━━━━━ TEXTO CITADO ━━━━━

A AULA
(Fragmento)

          Censura-se frequentemente o escritor, o intelectual, por não escrever a língua de "toda a gente". Mas é bom que os homens, no interior de um idioma — para nós o francês — tenham várias línguas. Se eu fosse legislador — suposição aberrante para alguém que, etimologicamente falando, é "an-arquista" — longe de impor uma unificação do francês, quer burguesa, quer popular, eu encorajaria, pelo coontrário, a aprendizagem simultânea de várias línguas francesas, com funções diversas, promovidas à igualdade. Dante discute muito seriamente para decidir em que língua escrevera o Convívio: em latim ou em toscano? Não é absolutamente por razões políticas ou polêmicas que ele escolhe a língua vulgar: é por considerar a apropriação de uma ou outra língua a seu assunto: as duas línguas — como para nós o francês clássico e o francês moderno, o francês escrito e o francês falado — formam assim uma reserva na qual ele pode abeberar-se livremente, segundo a verdade do desejo. Essa liberdade é um luxo que toda sociedade deveria proporcionar a seus cidadãos: tantas linguagens quantos desejos houver: proposta utópica pelo fato de que nenhuma sociedade está ainda pronta a admitir que há vários desejos. Que uma língua, qualquer que seja, não reprima outra: que o sujeito futuro conheça, sem remorso, sem recalque, o gozo de ter a sua diposição duas instâncias de linguagem, que ele fale isto ou aquilo segundo as perversões, não segundo a lei.
          A utopia, é claro, não preserva o poder: a utopia da língua é recuperada como língua da utopia — que é um gênero como qualquer outro. Pode-se dizer que nenhum dos escritores que partiram de um combate assaz solitário contra o poder da língua pôde ou pode evitar ser recuperado por ele, quer sob a forma póstuma de uma inscrição na cultura oficial, quer sob a forma presente de uma moda que impõe sua imagem e lhe prescreve a conformidade com aquilo que dele se espera. Não há outra saída para esse autor senão o deslocamento — ou a teimosia — ou os dois ao mesmo tempo.

━━━━━

*INSTRUÇÕES DE TRABALHO*
1. Diga se cada afirmação a seguir está de acordo com o fragmento sobre a língua, respondendo sim ou não e citando literalmente as palavras do fragmento que decidem a resposta. (a) Se fosse legislador, o autor imporia uma unificação do francês. (b) Dante escolhe a língua vulgar por razões políticas. (c) Nenhuma sociedade está ainda pronta a admitir que há vários desejos.
2. Dê prosseguimento ao fragmento sobre a língua a partir da última frase apresentada.
Os itens que vêm depois deste fragmento foram tirados de outra fonte.

━━━━━ REGISTROS DE DADOS ━━━━━

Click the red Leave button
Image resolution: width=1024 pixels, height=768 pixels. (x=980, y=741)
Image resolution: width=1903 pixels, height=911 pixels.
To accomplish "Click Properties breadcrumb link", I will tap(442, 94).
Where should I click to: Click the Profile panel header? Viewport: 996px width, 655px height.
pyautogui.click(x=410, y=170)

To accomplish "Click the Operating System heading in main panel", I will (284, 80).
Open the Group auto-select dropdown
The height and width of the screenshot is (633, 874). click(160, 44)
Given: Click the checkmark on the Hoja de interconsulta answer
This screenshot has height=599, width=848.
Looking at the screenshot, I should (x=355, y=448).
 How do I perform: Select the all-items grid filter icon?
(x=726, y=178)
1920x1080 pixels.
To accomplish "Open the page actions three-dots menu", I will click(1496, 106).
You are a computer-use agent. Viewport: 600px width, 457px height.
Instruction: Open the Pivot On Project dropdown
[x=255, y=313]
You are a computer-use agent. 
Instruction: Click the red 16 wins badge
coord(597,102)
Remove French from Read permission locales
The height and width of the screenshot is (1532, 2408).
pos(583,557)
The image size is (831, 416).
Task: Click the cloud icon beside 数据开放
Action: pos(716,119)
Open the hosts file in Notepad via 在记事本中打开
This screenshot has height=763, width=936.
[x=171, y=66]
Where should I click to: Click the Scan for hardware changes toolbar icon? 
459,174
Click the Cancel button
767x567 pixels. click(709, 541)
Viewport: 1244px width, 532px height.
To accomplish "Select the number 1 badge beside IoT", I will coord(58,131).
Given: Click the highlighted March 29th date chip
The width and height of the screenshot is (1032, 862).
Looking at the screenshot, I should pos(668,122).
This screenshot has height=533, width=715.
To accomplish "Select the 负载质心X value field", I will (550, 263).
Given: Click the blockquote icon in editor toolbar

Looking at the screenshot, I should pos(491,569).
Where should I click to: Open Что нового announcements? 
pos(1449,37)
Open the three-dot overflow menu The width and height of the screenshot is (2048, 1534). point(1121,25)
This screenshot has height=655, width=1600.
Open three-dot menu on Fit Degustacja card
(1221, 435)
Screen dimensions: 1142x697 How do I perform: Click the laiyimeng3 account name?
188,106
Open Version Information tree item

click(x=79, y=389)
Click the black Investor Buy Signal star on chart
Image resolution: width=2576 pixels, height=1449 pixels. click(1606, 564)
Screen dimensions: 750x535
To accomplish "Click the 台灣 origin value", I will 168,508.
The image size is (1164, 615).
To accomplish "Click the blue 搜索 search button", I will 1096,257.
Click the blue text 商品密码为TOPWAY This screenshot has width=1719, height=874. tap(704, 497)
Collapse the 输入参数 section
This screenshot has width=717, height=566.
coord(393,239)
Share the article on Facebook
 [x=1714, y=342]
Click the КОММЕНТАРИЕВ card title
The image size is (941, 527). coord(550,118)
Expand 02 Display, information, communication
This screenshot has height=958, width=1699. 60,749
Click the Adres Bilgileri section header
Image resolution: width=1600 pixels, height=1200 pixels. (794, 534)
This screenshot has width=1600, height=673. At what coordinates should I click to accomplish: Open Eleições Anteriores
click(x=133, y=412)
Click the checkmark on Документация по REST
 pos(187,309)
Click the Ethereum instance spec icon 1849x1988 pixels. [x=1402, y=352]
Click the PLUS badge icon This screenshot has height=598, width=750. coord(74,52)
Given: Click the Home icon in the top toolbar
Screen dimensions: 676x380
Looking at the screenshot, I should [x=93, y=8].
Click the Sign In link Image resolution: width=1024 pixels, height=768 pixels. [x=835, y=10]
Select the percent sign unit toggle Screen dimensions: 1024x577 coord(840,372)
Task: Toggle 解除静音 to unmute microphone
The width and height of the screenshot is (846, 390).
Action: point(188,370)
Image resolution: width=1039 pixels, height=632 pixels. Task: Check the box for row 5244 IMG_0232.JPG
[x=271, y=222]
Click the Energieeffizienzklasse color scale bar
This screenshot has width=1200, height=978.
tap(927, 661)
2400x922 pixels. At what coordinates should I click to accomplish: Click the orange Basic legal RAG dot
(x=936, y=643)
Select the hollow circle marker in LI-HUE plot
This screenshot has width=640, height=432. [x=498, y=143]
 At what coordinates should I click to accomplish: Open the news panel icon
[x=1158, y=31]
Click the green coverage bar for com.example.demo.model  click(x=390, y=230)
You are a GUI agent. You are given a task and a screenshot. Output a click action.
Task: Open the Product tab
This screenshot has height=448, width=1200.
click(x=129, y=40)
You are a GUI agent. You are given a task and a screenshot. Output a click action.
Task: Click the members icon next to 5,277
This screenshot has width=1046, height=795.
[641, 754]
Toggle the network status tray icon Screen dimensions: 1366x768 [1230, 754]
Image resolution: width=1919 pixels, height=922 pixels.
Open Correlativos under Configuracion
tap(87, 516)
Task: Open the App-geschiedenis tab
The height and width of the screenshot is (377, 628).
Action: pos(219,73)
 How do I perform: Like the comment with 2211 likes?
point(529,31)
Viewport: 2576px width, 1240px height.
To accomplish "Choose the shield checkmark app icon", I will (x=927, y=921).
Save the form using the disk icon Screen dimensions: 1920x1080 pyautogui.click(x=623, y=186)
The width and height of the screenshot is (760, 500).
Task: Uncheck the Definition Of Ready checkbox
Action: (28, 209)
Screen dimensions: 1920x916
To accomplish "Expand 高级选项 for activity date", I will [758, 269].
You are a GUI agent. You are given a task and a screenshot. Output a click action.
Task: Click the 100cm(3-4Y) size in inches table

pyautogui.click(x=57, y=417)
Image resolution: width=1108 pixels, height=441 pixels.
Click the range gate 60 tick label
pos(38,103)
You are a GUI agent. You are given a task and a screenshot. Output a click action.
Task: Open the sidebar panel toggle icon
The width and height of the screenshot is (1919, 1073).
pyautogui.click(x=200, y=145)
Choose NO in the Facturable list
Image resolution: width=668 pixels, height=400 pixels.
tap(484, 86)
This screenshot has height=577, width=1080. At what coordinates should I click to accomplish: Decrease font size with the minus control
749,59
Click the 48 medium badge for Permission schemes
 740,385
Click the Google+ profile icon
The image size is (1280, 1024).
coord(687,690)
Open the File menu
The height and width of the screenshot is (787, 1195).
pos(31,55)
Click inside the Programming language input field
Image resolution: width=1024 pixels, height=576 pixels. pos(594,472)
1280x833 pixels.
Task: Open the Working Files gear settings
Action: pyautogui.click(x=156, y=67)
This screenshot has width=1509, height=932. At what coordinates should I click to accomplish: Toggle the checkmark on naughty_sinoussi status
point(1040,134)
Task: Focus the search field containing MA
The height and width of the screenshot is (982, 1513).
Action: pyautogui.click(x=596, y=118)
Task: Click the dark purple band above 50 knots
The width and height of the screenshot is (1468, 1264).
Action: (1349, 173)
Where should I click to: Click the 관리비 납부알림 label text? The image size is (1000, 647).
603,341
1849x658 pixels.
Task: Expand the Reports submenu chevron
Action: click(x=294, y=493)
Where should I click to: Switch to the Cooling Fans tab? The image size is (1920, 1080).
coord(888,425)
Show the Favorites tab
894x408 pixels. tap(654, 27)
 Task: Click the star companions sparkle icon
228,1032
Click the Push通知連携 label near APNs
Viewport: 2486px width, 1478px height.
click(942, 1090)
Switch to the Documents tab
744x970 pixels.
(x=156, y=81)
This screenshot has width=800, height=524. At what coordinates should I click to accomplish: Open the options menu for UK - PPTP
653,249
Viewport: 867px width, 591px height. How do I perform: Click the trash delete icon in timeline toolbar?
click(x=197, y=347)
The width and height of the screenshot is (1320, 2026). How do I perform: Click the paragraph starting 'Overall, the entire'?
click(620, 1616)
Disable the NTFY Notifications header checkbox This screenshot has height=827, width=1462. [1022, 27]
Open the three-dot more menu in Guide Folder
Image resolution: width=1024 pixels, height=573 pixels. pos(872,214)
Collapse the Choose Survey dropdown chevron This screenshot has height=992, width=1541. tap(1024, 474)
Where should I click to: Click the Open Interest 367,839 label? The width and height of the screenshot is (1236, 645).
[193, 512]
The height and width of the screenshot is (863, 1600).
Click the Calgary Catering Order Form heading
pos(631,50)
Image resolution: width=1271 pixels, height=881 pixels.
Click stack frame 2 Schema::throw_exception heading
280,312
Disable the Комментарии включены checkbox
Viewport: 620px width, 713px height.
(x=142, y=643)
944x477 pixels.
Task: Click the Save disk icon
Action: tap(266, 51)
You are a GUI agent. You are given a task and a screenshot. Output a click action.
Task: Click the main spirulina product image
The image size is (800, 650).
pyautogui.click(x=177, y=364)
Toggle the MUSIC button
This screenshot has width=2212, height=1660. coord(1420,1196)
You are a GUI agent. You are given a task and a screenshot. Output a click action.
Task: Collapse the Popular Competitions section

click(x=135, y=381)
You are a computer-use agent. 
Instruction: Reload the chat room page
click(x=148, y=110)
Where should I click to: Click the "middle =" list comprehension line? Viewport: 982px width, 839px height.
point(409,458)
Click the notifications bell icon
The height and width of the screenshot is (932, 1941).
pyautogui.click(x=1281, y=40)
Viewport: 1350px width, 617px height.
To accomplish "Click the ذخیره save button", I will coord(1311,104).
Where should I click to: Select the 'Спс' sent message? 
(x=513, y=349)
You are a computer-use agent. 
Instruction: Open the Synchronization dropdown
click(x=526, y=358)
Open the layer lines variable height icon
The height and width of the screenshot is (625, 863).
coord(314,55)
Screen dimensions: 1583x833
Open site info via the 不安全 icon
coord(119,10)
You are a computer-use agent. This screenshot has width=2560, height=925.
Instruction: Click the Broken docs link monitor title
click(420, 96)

━━━━━

*RESULTADOS POR TAREFA*
1.
(a) Não: "longe de impor uma unificação do francês".
(b) Não: "Não é absolutamente por razões políticas ou polêmicas que ele escolhe a língua vulgar".
(c) Sim: "nenhuma sociedade está ainda pronta a admitir que há vários desejos".

2.
          Teimar quer dizer afirmar o irredutível da literatura. (...) Teimar quer dizer, em suma, manter ao revés e contra tudo a força de uma deriva e de uma espera. Pois o poder se apossa do gozo de escrever como se apossa de todo gozo, para manipulá-lo e fazer dele um produto gregário, não perverso, do mesmo modo que ele apodera do produto genético do gozo de amor para dele fazer, em seu proveito, soltados e militantes. Deslocar-se pode pois querer dizer: transportar-se para onde não é esperado, ou ainda e mais radicalmente, abujrar o que se escreveu (mas não, forçosamente, o que se pensou), quando o poder gregário o utiliza e serviliza. Pasolini foi assim levado a "abjurar" (a palavra é dele) seus três filmes da Trilogia da vida, porque ele constatou que o poder os utilizava — sem, no entanto, lamentar havê-los escrito: "Penso, diz ele num texto póstumo, que antes da ação não se deve nunca, em nenhum caso, temer uma anexação por parte do poder e de sua cultura. É preciso comportar-se como se essa perigosa eventualidade não existisse... Mas penso também que depois, é preciso saber perceber até que ponto se foi utilizado, eventualmente, pelo poder. E então, se nossa sinceridade ou nossa necessidade foram servilizadas ou manipuladas, penso que é absolutamente preciso ter a coragem de abjurar".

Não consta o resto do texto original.